- [What the task requires]:
Starting with the line that includes "You are a GUI", write out every remaining line of the records below exactly as it appears, leaving out any images.

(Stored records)
....
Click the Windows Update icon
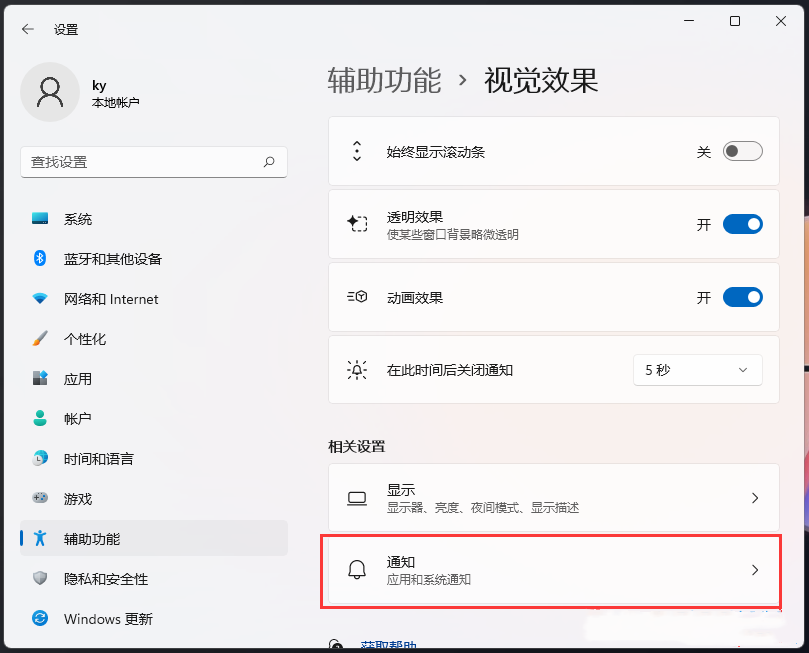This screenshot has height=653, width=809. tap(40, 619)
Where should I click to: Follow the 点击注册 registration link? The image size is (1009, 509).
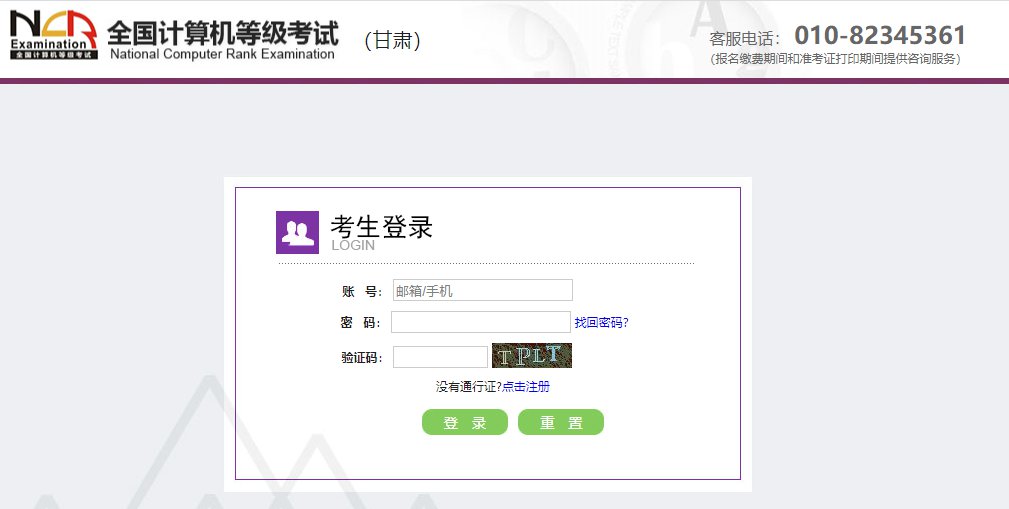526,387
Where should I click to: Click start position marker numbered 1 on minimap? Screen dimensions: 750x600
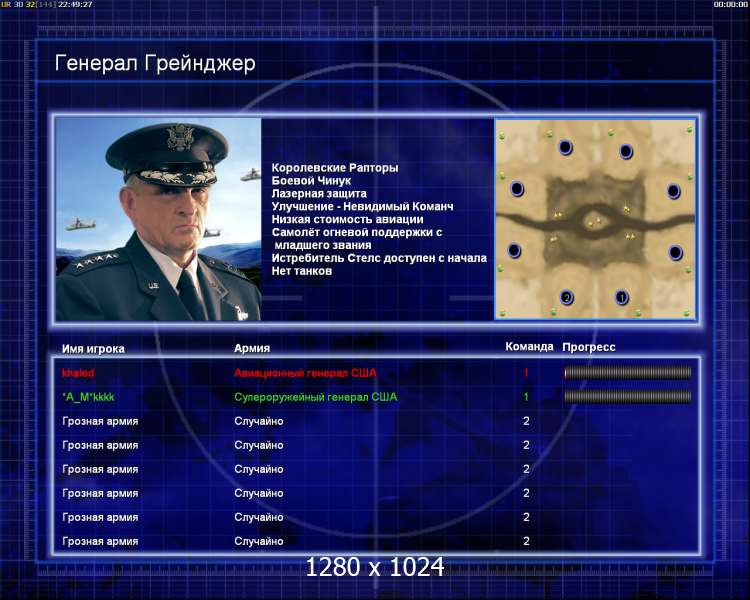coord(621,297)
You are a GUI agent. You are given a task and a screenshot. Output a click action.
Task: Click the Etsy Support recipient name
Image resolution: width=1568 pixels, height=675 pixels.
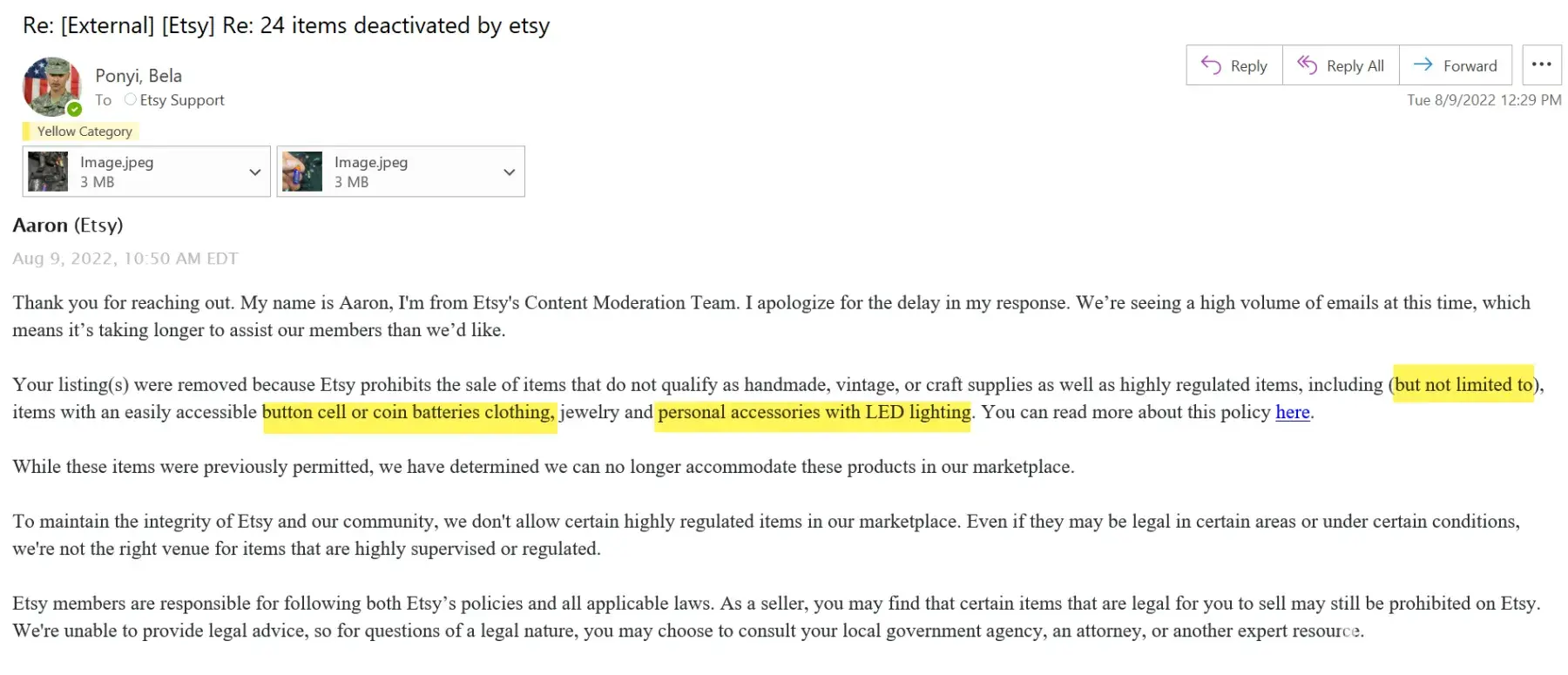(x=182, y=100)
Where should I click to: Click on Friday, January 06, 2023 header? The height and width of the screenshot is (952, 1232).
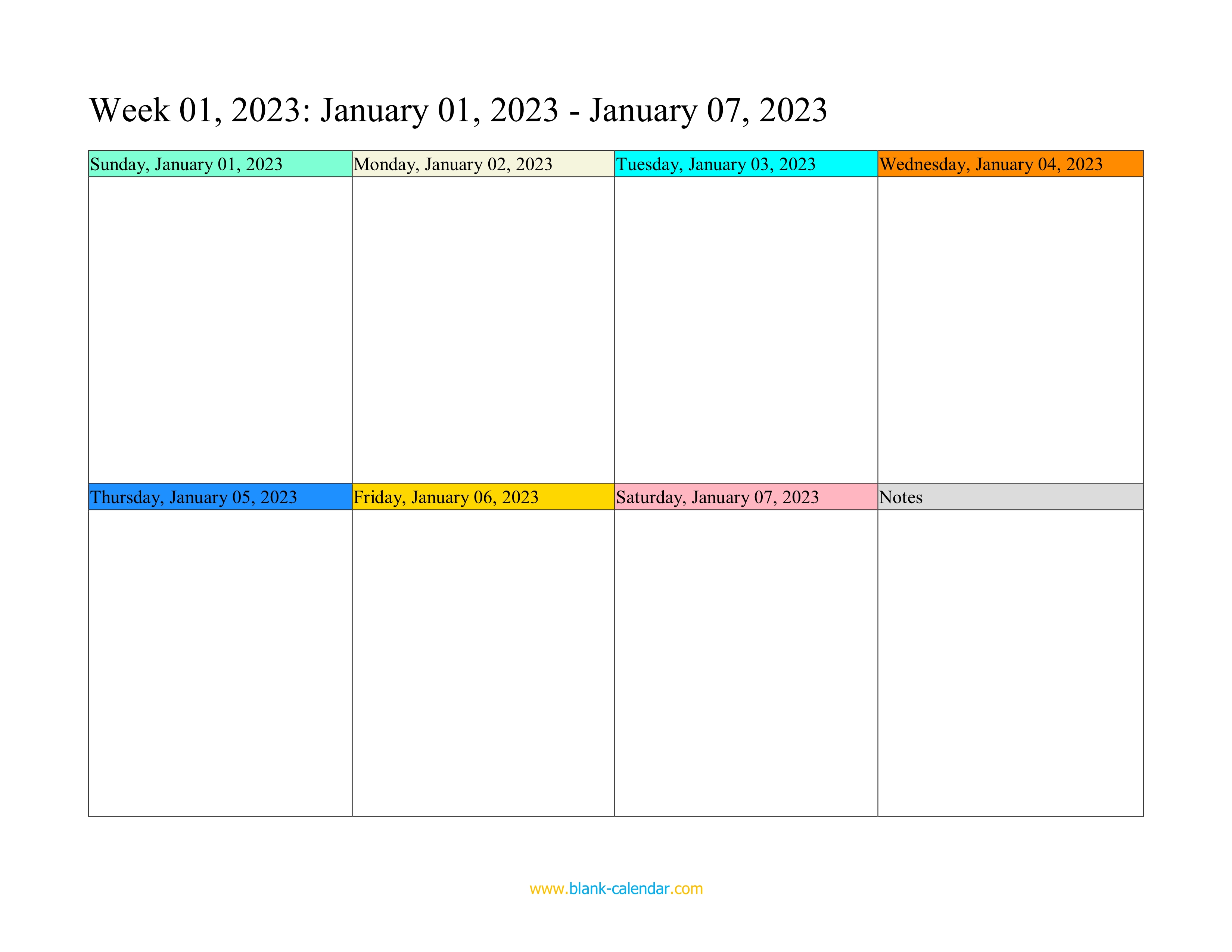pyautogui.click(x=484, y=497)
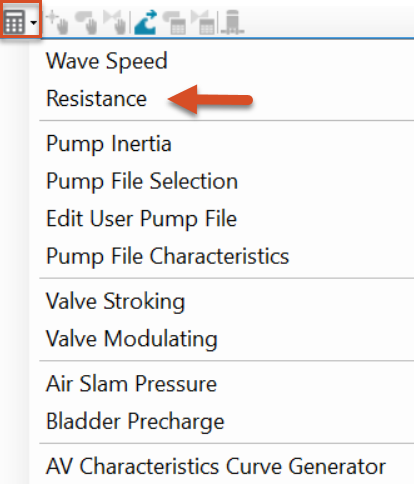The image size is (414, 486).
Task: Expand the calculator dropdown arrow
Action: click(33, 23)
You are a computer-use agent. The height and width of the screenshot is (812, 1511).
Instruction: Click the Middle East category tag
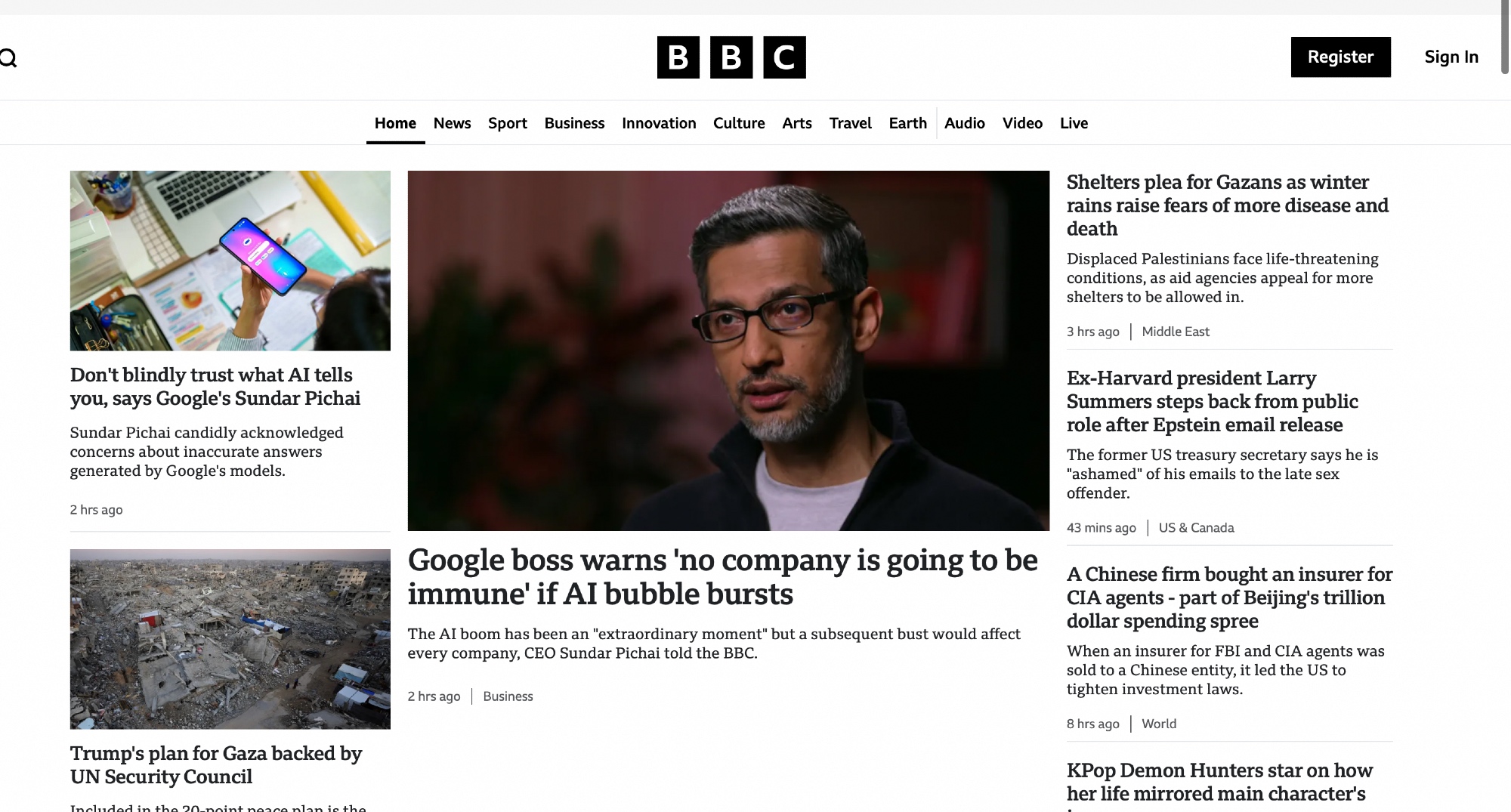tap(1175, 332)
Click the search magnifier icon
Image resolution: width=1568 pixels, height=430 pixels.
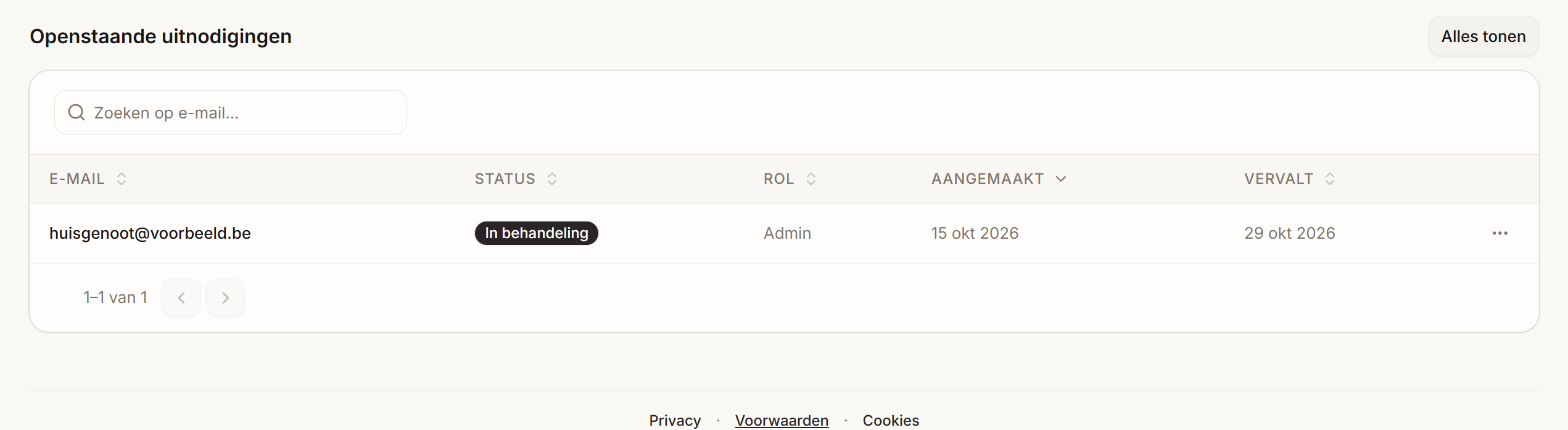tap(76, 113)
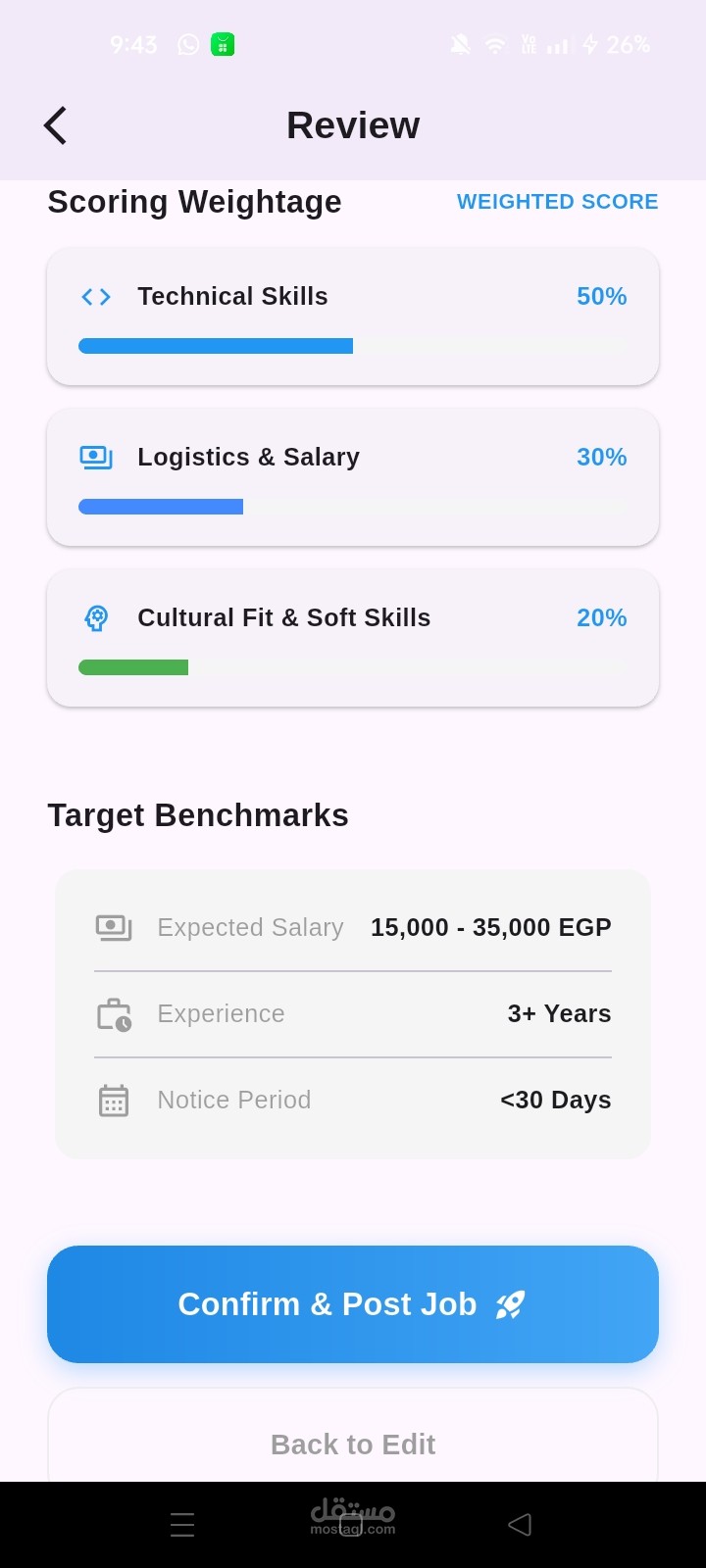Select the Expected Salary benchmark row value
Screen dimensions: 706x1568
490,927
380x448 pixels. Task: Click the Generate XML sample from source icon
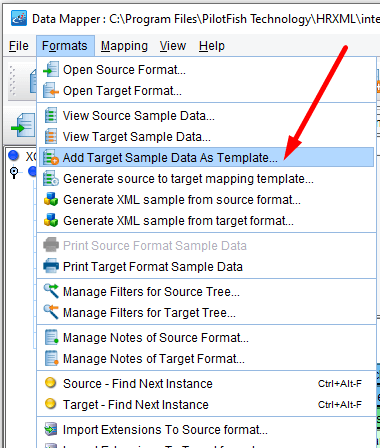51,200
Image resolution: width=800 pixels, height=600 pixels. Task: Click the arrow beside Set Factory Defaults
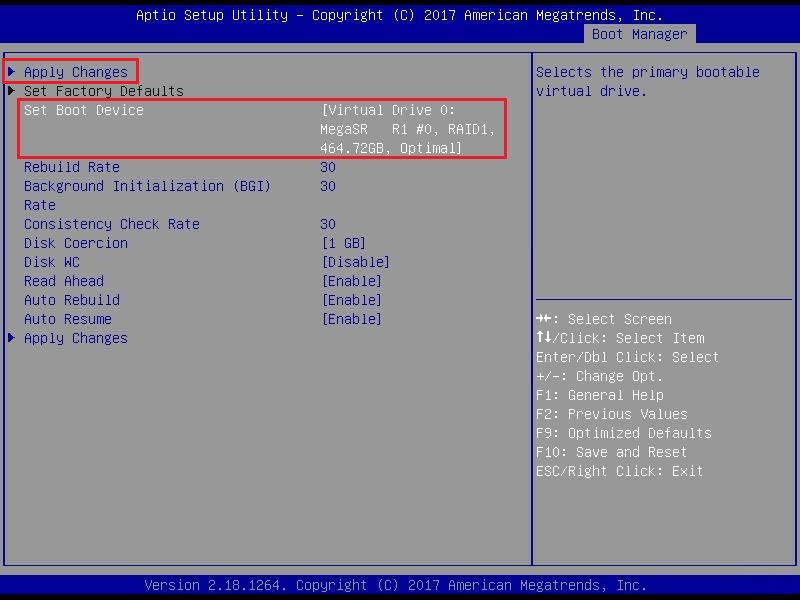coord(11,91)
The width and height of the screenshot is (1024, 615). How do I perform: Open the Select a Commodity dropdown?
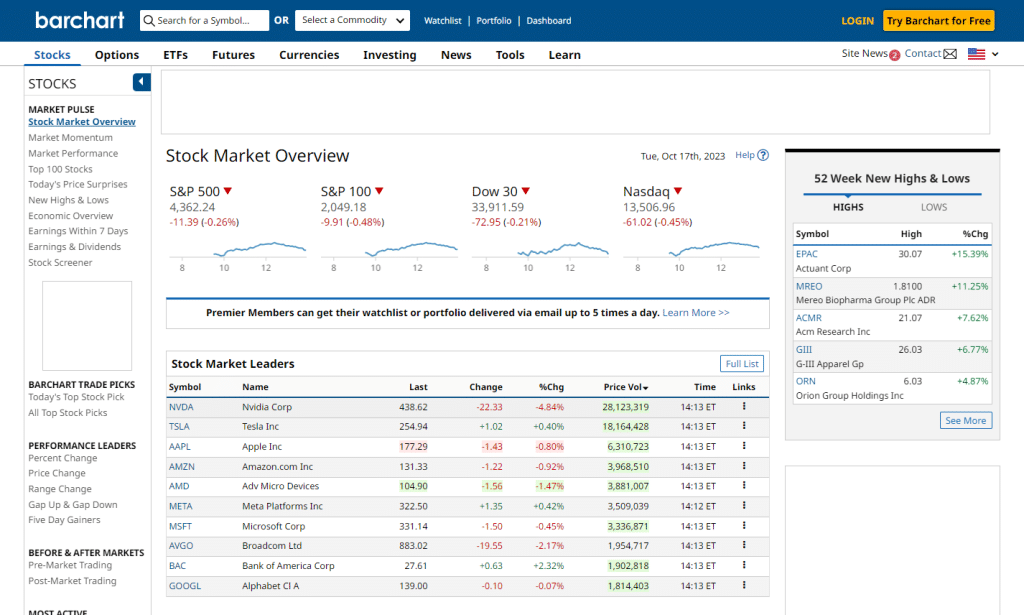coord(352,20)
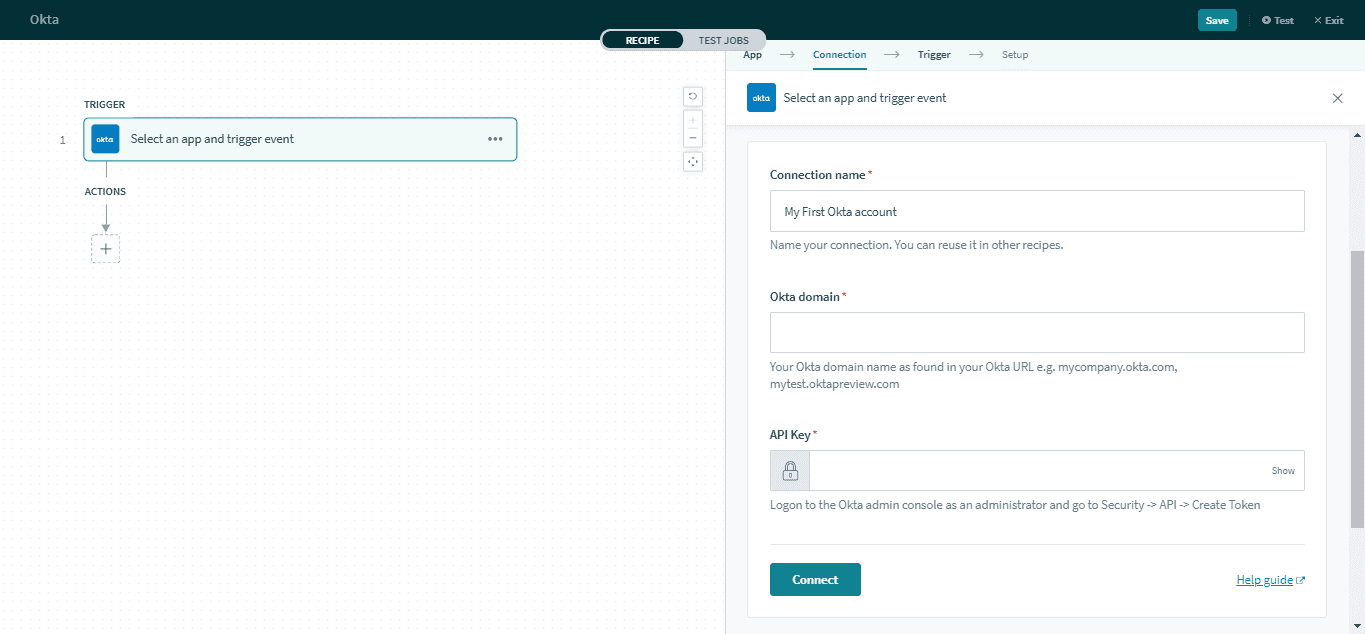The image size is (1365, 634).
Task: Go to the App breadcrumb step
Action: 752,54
....
- [Answer to this exercise]:
You are a GUI agent. You are given a task and a screenshot. Output a click action.
Task: Click the Etsy Support recipient name
Image resolution: width=1568 pixels, height=675 pixels.
(x=182, y=100)
Where should I click to: Click on Friday, January 06, 2023 header? The height and width of the screenshot is (952, 1232).
pyautogui.click(x=484, y=497)
The image size is (414, 486).
Task: Expand the calculator dropdown arrow
Action: click(33, 23)
You are a computer-use agent. The height and width of the screenshot is (812, 1511).
Instruction: Click the Middle East category tag
tap(1175, 332)
Click the search magnifier icon
Image resolution: width=1568 pixels, height=430 pixels.
tap(76, 113)
Select the Expected Salary benchmark row value
Screen dimensions: 706x1568
490,927
380x448 pixels. Task: Click the Generate XML sample from source icon
51,200
Image resolution: width=800 pixels, height=600 pixels. Task: Click the arrow beside Set Factory Defaults
coord(11,91)
The width and height of the screenshot is (1024, 615). How do I perform: Open the Select a Commodity dropdown?
coord(352,20)
The image size is (1365, 634).
Task: Go to the App breadcrumb step
Action: 752,54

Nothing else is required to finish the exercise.